Wabash National Corporation released details about its trailer that was part of Navistar’s SuperTruck combination vehicle.

Wabash National’s trailer includes aerodynamic trailer devices, three of which were based on the company’s commercially available Ventix DRS skirt, AeroFin XL tail device and nose fairing. The aerodynamic improvements reduced the trailer’s drag coefficient by more than 30 percent, according to Navistar, the company said.

The U.S. Department of Energy’s SuperTruck program, a five-year research and development initiative, focused on improving freight efficiency (the amount of freight hauled per gallon of fuel used) by 50 percent compared to 2009 base model heavy-duty tractor-trailer vehicles.

“Each of the trailer components selected for the SuperTruck combination vehicle were designed as concepts of what the next generation of aerodynamic devices will look like from Wabash National,” said Brian Bauman, vice president and general manager, Wabash Composites. “On the heels of the GHG2 rule being finalized, the industry will need to innovate in order to meet fuel efficiency standards in the future. The SuperTruck initiative allowed us to leverage our fleet-proven aerodynamic technologies and years of aerodynamic research and development to innovate with our customer in mind.”

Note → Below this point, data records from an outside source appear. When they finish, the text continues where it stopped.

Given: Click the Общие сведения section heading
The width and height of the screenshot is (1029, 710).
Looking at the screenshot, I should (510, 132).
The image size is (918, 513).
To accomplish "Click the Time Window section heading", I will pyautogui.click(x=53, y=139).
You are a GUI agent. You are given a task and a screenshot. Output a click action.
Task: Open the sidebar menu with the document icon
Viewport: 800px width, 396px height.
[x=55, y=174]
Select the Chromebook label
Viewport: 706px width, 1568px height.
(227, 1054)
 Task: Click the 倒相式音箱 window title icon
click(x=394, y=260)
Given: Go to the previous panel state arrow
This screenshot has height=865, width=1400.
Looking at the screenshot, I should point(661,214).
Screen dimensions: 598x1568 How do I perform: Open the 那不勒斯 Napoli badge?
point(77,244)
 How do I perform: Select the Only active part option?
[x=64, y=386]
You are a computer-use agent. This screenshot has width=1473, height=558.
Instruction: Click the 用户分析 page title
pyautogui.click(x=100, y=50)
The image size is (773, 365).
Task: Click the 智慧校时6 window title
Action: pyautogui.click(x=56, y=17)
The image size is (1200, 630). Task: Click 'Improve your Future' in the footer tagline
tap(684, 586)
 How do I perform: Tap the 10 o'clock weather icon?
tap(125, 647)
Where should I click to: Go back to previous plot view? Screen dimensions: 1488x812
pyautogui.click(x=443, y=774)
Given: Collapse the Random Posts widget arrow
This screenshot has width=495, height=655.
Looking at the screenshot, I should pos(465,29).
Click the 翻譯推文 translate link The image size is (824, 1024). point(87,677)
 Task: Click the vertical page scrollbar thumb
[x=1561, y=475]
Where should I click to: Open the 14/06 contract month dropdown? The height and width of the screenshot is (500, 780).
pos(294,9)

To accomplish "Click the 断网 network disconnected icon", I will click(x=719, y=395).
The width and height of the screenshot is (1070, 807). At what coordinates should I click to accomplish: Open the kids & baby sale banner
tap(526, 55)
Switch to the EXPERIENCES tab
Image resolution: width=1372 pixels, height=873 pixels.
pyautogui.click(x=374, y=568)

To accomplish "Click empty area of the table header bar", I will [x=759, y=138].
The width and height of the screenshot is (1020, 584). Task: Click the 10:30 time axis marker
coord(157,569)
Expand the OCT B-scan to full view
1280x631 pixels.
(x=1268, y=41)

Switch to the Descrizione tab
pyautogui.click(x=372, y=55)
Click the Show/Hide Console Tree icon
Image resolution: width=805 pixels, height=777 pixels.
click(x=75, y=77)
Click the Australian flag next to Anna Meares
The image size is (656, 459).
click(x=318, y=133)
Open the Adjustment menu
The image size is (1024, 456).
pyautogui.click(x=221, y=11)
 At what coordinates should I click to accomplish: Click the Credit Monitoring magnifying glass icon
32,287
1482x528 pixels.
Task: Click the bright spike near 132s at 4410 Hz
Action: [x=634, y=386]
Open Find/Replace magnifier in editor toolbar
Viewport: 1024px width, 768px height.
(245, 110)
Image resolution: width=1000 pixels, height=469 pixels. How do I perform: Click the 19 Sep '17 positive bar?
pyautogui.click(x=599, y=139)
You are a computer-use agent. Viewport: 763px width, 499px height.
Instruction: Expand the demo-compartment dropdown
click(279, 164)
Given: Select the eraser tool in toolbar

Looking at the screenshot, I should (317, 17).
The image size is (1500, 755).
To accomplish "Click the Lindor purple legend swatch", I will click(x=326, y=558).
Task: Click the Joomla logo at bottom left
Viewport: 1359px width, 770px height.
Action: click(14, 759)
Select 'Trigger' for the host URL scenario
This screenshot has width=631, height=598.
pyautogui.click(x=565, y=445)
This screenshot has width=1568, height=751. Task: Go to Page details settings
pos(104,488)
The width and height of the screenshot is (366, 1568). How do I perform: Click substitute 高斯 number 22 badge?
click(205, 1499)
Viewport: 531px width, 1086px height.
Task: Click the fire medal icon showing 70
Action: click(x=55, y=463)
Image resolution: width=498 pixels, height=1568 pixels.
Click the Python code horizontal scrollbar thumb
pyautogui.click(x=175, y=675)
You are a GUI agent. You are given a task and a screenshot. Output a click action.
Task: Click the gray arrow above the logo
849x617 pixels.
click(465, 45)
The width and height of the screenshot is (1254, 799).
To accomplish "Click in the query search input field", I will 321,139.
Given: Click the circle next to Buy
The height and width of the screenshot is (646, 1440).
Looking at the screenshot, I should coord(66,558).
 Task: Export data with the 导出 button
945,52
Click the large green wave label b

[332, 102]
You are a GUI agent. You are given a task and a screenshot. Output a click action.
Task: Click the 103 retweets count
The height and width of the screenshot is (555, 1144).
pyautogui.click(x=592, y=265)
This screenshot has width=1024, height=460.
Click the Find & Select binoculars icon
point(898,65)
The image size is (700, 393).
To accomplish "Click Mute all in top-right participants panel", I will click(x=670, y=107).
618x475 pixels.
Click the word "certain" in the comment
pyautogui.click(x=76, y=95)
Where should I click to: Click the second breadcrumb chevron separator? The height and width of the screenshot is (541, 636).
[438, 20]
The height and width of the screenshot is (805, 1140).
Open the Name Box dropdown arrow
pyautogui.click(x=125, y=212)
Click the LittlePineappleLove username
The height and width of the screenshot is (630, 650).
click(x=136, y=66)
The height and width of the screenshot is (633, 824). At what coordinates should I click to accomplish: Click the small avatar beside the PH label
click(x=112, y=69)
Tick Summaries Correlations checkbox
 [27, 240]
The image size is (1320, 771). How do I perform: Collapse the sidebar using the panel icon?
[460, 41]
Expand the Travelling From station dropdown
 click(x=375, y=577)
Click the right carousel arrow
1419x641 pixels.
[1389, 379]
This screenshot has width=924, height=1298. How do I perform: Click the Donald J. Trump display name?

In addition to the aerodynamic device additions, Wabash National said it reduced the weight of the trailer by more than 2,000 pounds, compared to its 2009 dry van. All components used to reduce the weight of the trailer, such as wide-base single tires and a variety of aluminum componentry, are commercially available.

Wabash National was part of Navistar’s SuperTruck team—one of four industry teams to participate in the SuperTruck program. Navistar unveiled its SuperTruck on September 28, reporting a 104 percent improvement in freight efficiency. The average tractor-trailer gets 6 miles per gallon; Navistar and Wabash National’s SuperTruck combination vehicle gets over 13 miles per gallon.

According to the DOE’s Office of Science, approximately 20 percent of the SuperTruck efficiency improvements come from advances in the truck’s internal combustion engines, with further efficiency gains attributed to improved aerodynamics, weight reduction, reduced rolling resistance with high-efficiency tires and specialty equipment that limits idle time.